• Jomara Fernandes

É preciso ter um propósito?



Para o agente Smith, de Matrix, sim é fundamental! É o propósito que nos conecta, nos motiva, nos orienta, nos faz agir, nos define e nos une.

Por que propósito é fundamental?

Complementando o artigo anterior, ao buscarmos o significado da palavra propósito encontramos: tomada de decisão, deliberação, resolução; aquilo que se pretende alcançar ou realizar, intento, projeto, tenção; finalidade, fim, mira; tino, juízo, seriedade, prudência.

Utilizarmos a palavra propósito no contexto de propósito de existência podemos traduzi-la como a decisão que tomamos em relação à existência, o que queremos alcançar com ela ou nela, seu objetivo, e, ainda, o que julgamos ser existência.

Dessa forma, pensar sobre propósito da existência estão intrínsecos dois aspectos: escolhas (decisões como e onde quero chegar, que vida quero ter, que finalidade quero dar à minha vida etc) e crenças (no que acredito acerca da vida e da minha existência).

O aforismo grego “conhece-te a ti mesmo e conhecerás os deuses e o universo”, atribuído a Sócrates, introduz o pensamento de que por meio do autoconhecimento é possível chegar ao conhecimento do todo. E só por meio do autoconhecimento é possível acessarmos nossas escolhas e crenças.

E são elas, nossas escolhas e crenças, que criam (e decidem, deliberam, projetam), a todo momento, nossa realidade.

Dessa forma, concordo com o agente Smtih, propósito é o que nos conecta, nos motiva, nos orienta, nos faz agir, nos define e nos une. E sim, é fundamental!

E quando não sabemos o nosso propósito, o que fazer?

Conectar conosco – aliás, o exercício do autoconhecimento deve ser constante! – e começar a explorar possibilidades de propósito a partir de ações.

Por exemplo... Se eu desejo um mundo onde todos tenham alimentos suficientes, começo a realizar ações em direção a isso que acredito. Posso começar não desperdiçando alimentos, doando alimentos, posso criar uma campanha com familiares, amigos e vizinhos para arrecadar grandes quantidades de alimentos, posso participar de grupos que fazem comida para pessoas em situação de rua, posso ensinar cultura de subsistência para famílias carentes, posso criar um negócio no qual a cada produto vendido uma pessoa seja alimentada, se tenho bons dotes culinários, posso abrir um restaurante e doar toda a comida que antes seria desperdiçada, posso virar uma pesquisadora das causas da fome em busca de soluções... Enfim, há tanto o que fazer.

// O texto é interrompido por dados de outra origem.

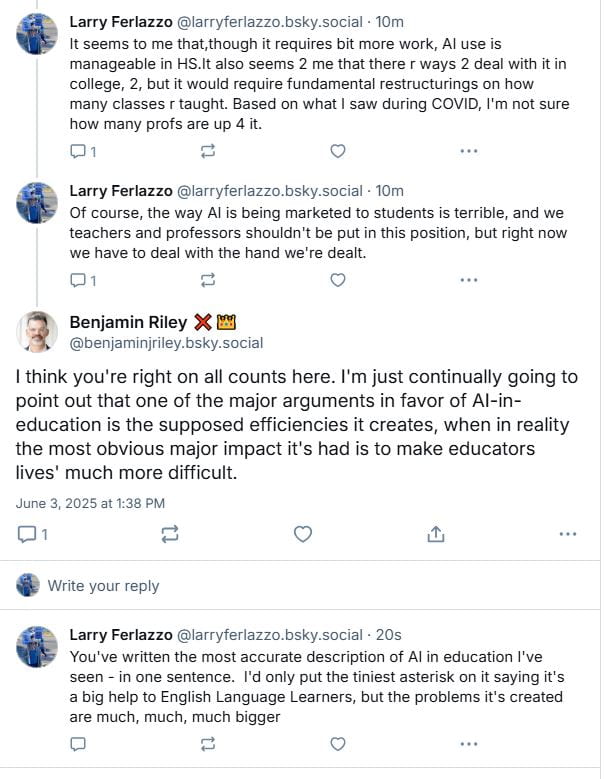
Task: Repost Larry's post about English Language Learners
Action: 208,743
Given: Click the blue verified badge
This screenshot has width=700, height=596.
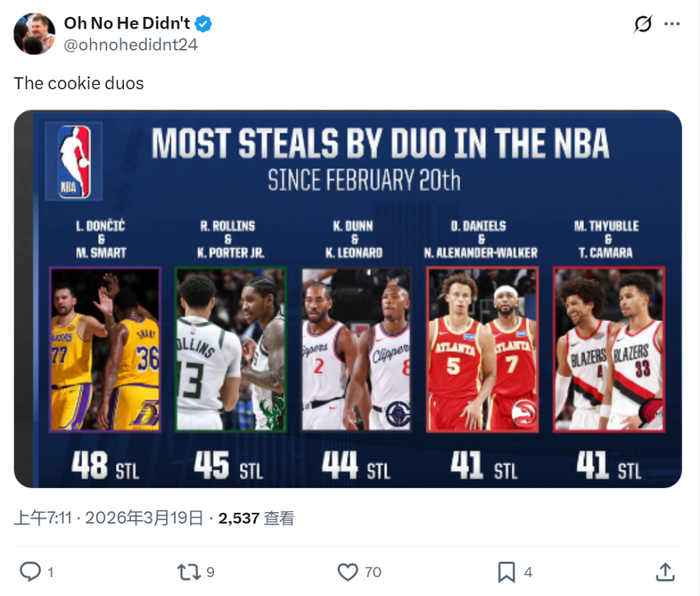Looking at the screenshot, I should click(203, 23).
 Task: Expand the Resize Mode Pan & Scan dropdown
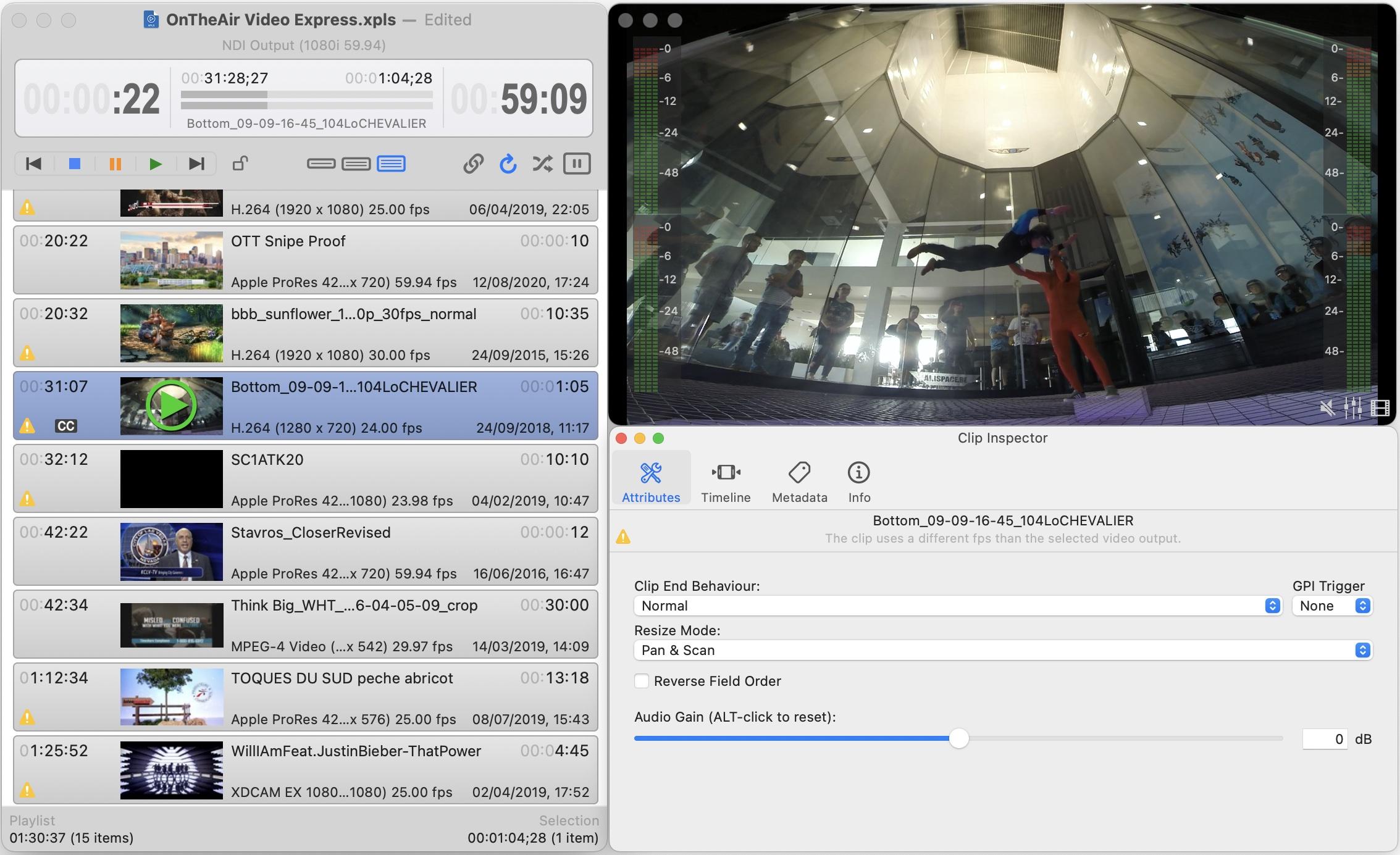pos(1002,650)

Quando começamos a agir conforme o que acreditamos ser o nosso propósito, mesmo que não tenhamos tanta certeza disso, o propósito irá surgir.

Não! Isso não é mágica! É experimentação, é ampliação de contexto.

Se nosso contexto é estreito, dificilmente conseguiremos acessar o que de fato faz sentido para nós.

Propósito muda ao longo da vida?

Sim!

O filósofo existencialista, Jean Paul Sartre, diz que “Existir é assumir seu ser, ser responsável por ele em vez de recebe-lo como uma pedra”.

Nosso ser não é uma pedra, é algo em expansão.

Como tal, dois exercícios constantes são necessários: explorarmos (conhecermos) esse ser (nós) e explorarmos (conhecer) o mundo o que nos rodeia. Expandir o ser é sermos curiosos acerca de nós mesmos e do mundo no qual estamos inseridos.

Então, à medida que vamos nos conhecendo, conhecendo nossas verdadeiras motivações e quem somos abaixo dos condicionamentos, e conhecendo, explorando, investigando o mundo a nossa volta, vamos aprofundando o nosso conhecimento, por consequência, vamos mudando nossas crenças e nossas escolhas, por conseguinte, nosso propósito.

Posso viver sem propósito?

Sim, viver a vida sem propósito também é um propósito!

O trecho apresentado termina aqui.